# Phase 2: Auto-Discovery System Implementation
## Overview
Implement automatic relationship discovery in the knowledge graph using semantic similarity to increase connectivity from 0.032 to 0.2-0.5.
## Implementation Status
- [x] Phase 1 Complete: Embedding column added to kg_entities table
- [x] Current State: 269/597 entities (45.1%) with embeddings
- [ ] Phase 2 In Progress: Auto-discovery system
## Files to Modify
### 1. session_buddy/adapters/knowledge_graph_adapter_oneiric.py
Add auto-discovery methods:
- `_generate_entity_embedding()` - Generate embeddings for entities
- `_find_similar_entities()` - Find semantically similar entities using cosine similarity
- `_auto_discover_relationships()` - Auto-discover and create relationships
- Modify `create_entity()` to support auto-discovery parameter
- Enhance `get_stats()` with connectivity metrics
### 2. session_buddy/mcp/tools/collaboration/knowledge_graph_tools.py
Add new MCP tools:
- `discover_relationships` - Batch discover relationships for entities
- `generate_embeddings` - Generate embeddings for entities missing them
- `analyze_graph_connectivity` - Analyze graph connectivity and health metrics
## Technical Approach
### Embedding Generation
- Use existing `session_buddy.reflection.embeddings.generate_embedding()`
- Combine entity name + entity_type + observations for rich semantic representation
- Store as FLOAT[384] vector in kg_entities.embedding column
### Similarity Search
- Use DuckDB's `array_cosine_similarity()` function
- Query: `SELECT *, array_cosine_similarity(embedding, ?) as similarity FROM kg_entities WHERE similarity > ?`
- Threshold: 0.75 (configurable)
### Relationship Type Inference
Smart heuristics based on entity types and similarity:
- High similarity (0.9+) = "related_to"
- Both "project" type = "related_to"
- One "project", one "library" = "uses"
- One "service", one "project" = "connects_to"

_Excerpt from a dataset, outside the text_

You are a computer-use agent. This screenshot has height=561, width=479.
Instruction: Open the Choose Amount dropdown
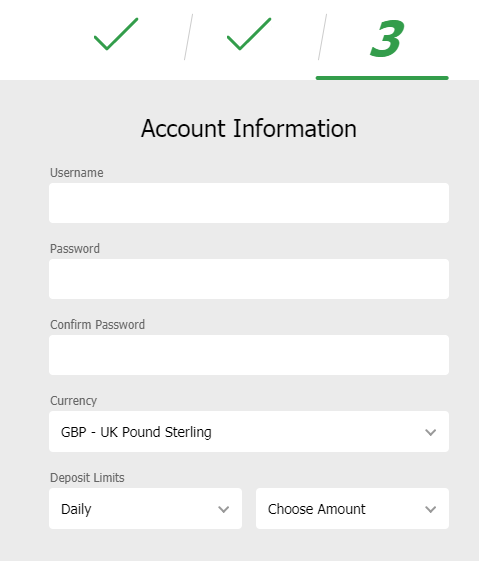[x=352, y=508]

- One "test", one "project" = "tests"
### Connectivity Metrics
Enhanced statistics:
- `connectivity_ratio` = relationships / entities
- `isolated_entities` = entities with 0 relationships
- `avg_degree` = average relationships per entity
- `embedding_coverage` = entities_with_embeddings / total_entities
## Expected Outcomes
- Before: 19 relationships, 0.032 connectivity
- After: 200-500 relationships, 0.2-0.5 connectivity
- Improvement: 10-25x better connectivity
## Implementation Steps
1. Add auto-discovery methods to KnowledgeGraphDatabaseAdapterOneiric
1. Add relationship type inference logic
1. Add enhanced statistics with connectivity metrics
1. Add MCP tools for batch operations
1. Test auto-discovery on existing entities
1. Verify connectivity improvement
## Success Criteria
- [x] Auto-discovery methods implemented
- [ ] MCP tools added and functional
- [ ] Connectivity improved to 0.2-0.5
- [ ] Embedding coverage increased to 80%+
- [ ] All tests passing